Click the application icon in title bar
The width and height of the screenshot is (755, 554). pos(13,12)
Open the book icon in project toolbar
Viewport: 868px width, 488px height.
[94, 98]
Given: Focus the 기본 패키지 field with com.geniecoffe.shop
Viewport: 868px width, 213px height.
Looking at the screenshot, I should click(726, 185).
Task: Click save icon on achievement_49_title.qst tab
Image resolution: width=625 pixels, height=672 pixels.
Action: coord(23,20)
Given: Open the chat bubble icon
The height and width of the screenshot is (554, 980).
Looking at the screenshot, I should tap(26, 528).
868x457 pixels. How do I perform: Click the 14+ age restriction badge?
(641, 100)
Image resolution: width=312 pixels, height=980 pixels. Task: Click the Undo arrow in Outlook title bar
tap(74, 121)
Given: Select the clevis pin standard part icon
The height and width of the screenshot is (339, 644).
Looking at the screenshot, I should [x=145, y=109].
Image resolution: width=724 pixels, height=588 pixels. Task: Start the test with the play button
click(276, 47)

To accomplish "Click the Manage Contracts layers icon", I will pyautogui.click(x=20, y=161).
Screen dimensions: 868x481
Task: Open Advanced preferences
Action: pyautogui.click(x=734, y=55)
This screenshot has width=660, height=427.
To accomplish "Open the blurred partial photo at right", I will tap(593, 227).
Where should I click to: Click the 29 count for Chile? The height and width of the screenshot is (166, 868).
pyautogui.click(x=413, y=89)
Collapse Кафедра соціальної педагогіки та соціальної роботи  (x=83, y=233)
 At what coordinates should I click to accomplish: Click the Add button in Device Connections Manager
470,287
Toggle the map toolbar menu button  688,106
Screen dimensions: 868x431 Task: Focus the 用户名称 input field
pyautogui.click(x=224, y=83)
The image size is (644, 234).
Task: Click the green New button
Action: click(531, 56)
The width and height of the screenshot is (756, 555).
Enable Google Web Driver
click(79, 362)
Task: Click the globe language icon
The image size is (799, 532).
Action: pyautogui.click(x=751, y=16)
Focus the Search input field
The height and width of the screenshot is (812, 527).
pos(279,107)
◇ ◇ ◇ ◇
Work item: What you give back should be exactly the lines of the data above from the line with "Where should I" through the line with "Collapse Кафедра соціальної", both of those included, and nothing more.

Exercise result:
Where should I click to: Click the 29 count for Chile? The height and width of the screenshot is (166, 868).
pyautogui.click(x=413, y=89)
Collapse Кафедра соціальної педагогіки та соціальної роботи  (x=83, y=233)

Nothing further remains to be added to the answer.